Data Engineer

3 days ago


United Kingdom Oh Full time

About Us

 

We're building the future of uncensored AI infrastructure & products. Our technology powers hyper-immersive experiences and enables the ownership of personalized, interoperable AI characters, unlocking vast monetization opportunities across our ecosystem and beyond.

 

We are initially focused on the Creator and Social-Fi landscapes, building interoperable 'superModel' characters powered by our advanced proprietary multi-modal, uncensored AI models. These superModels can be first experienced on our platform, OhChat, with additional platform integrations in the works.

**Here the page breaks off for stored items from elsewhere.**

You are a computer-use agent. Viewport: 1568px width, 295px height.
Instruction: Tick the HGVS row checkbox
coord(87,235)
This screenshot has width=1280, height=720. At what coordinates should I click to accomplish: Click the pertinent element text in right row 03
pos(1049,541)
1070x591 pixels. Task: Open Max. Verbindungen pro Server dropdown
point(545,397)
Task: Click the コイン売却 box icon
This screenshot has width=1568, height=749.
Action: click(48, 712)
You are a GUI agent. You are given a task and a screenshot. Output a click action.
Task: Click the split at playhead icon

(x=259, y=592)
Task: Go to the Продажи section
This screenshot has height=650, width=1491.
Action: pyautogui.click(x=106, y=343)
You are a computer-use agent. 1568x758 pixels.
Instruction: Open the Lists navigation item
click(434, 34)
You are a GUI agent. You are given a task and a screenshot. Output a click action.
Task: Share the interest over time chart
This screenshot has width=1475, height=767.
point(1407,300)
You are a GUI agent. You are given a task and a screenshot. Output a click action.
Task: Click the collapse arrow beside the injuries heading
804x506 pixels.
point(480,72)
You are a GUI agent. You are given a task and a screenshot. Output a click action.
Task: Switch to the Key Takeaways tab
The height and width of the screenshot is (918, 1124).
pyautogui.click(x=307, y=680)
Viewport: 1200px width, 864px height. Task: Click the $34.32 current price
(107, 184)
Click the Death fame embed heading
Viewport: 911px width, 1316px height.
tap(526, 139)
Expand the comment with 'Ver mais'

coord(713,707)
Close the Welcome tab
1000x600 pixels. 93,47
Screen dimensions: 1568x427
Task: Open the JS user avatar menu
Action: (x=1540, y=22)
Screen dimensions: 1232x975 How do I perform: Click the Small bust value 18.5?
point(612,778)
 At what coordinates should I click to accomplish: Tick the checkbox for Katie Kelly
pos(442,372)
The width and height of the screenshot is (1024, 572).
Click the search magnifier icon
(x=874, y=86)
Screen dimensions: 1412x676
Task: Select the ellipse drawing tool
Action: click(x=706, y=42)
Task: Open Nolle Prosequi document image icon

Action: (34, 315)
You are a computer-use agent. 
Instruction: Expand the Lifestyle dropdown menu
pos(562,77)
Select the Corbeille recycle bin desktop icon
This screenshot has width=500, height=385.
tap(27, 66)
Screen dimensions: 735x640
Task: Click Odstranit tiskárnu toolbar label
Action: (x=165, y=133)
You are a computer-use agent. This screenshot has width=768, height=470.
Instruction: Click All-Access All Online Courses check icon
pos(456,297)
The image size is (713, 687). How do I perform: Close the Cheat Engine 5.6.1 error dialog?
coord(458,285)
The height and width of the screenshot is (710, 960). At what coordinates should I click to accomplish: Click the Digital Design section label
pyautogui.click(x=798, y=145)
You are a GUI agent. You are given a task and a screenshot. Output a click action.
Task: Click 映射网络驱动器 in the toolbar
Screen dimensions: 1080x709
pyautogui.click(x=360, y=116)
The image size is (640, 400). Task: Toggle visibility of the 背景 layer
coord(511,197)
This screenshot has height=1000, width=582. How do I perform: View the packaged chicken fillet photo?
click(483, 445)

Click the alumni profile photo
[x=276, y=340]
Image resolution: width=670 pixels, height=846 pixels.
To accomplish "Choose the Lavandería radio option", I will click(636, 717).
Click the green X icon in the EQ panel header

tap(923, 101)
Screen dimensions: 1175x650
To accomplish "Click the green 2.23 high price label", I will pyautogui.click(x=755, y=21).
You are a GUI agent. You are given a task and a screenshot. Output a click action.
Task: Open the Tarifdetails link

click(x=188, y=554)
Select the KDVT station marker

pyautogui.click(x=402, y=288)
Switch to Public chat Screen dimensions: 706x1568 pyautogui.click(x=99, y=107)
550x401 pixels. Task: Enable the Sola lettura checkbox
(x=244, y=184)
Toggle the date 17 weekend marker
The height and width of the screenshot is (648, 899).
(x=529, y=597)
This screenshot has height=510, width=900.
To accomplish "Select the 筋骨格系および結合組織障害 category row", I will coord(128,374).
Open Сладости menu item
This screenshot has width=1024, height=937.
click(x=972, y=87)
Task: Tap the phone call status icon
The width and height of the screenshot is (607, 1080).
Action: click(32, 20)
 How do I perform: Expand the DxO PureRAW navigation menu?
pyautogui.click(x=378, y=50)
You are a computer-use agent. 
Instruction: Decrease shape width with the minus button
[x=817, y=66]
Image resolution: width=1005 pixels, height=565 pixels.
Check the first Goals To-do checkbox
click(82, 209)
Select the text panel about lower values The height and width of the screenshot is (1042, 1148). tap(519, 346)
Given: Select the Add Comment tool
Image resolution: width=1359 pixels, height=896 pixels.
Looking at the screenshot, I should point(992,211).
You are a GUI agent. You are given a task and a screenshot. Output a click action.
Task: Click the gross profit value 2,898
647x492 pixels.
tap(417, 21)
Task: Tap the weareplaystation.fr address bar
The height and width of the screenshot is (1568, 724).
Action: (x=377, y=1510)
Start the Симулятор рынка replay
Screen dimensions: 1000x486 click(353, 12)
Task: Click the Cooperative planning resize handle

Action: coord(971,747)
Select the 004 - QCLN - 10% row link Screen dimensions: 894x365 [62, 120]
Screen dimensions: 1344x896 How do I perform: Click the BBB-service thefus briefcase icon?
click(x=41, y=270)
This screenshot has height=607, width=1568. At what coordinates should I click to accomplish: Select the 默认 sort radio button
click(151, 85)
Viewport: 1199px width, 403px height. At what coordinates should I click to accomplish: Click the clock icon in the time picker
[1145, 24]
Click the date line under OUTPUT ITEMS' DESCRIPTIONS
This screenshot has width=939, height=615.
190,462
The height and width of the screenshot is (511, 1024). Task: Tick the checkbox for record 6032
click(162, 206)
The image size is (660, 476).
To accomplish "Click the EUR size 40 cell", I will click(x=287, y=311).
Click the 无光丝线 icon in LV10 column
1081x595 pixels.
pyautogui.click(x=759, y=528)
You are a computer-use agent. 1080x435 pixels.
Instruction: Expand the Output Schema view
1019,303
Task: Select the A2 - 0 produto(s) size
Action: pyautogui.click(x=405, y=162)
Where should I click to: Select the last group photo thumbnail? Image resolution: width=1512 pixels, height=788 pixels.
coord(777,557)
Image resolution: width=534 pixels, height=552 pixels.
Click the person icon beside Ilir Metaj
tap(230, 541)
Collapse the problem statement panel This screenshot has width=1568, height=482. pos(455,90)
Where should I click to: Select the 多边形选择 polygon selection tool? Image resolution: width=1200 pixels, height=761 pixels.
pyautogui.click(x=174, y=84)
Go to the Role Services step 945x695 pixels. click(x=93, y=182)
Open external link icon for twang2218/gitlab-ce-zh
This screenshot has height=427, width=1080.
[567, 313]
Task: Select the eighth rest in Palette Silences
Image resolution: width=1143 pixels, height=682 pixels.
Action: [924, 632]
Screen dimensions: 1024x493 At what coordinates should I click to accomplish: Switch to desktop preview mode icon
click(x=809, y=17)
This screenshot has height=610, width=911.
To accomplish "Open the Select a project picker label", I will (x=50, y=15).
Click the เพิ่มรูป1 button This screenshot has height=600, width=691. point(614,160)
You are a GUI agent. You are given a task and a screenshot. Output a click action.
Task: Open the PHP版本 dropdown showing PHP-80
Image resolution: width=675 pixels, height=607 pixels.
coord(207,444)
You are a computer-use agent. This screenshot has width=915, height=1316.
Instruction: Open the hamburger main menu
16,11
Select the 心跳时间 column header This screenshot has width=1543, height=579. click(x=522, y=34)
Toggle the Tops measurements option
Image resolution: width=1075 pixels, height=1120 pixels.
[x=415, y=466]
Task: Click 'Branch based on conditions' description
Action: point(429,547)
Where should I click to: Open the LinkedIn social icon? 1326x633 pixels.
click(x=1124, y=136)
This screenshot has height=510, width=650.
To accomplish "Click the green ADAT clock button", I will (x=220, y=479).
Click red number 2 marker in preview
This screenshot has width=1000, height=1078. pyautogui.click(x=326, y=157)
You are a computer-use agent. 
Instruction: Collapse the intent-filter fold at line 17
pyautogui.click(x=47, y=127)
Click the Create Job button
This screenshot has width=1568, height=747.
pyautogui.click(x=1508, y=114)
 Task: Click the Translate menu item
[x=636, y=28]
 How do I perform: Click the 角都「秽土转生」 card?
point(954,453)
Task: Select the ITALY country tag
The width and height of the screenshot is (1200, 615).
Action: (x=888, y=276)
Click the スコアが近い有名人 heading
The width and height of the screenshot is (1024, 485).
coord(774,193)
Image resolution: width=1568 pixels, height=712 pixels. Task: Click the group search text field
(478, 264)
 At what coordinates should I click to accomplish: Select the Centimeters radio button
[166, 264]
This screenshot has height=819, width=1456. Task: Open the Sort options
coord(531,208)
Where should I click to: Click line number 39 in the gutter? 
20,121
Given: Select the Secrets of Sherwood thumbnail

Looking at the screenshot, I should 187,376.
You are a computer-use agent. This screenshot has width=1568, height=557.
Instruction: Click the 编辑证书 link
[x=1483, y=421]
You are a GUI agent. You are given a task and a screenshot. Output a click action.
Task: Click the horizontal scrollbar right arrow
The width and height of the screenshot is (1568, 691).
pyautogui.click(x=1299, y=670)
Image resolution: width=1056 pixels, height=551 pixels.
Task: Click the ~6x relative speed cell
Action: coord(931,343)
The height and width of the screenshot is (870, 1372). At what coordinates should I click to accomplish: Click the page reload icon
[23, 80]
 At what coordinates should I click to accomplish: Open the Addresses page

OhChat, has gained 70,000 users across 174 countries in a matter of weeks. The site allows users to enjoy hyper-immersive experiences with digital AI characters, enabling real-time interactions and uncensored exchanges with original characters as well as ‘digital twins’ who are based on both celebrities and real-world creators, launched in partnership with them.

Website:

Job Overview

As a Data Engineer at Oh, you will play a crucial role in building and optimizing our data pipeline and infrastructure. You’ll be responsible for data collection, particularly large-scale image scraping, and managing structured and unstructured datasets for training generative AI models. You will work closely with machine learning engineers and developers to ensure data quality, availability, and scalability.

Key Responsibilities

  • Data Pipeline Development : Design, build, and maintain data pipelines to support the collection, ingestion, and processing of large-scale image, video, and audio datasets.
  • Data Scraping and Collection : Develop and optimize web scraping scripts to collect high-quality multimedia datasets
  • Data Storage and Management : Implement efficient storage solutions for large volumes of structured and unstructured data, ensuring data accessibility and scalability.
  • ETL Processes : Develop and manage ETL processes to transform raw data into formats suitable for model training.
  • Data Quality Assurance : Ensure data quality and consistency across different sources. Implement monitoring tools and workflows to maintain data accuracy and relevance.
  • Documentation : Maintain clear documentation of data sources, scraping processes, and pipeline workflows for team reference and reproducibility.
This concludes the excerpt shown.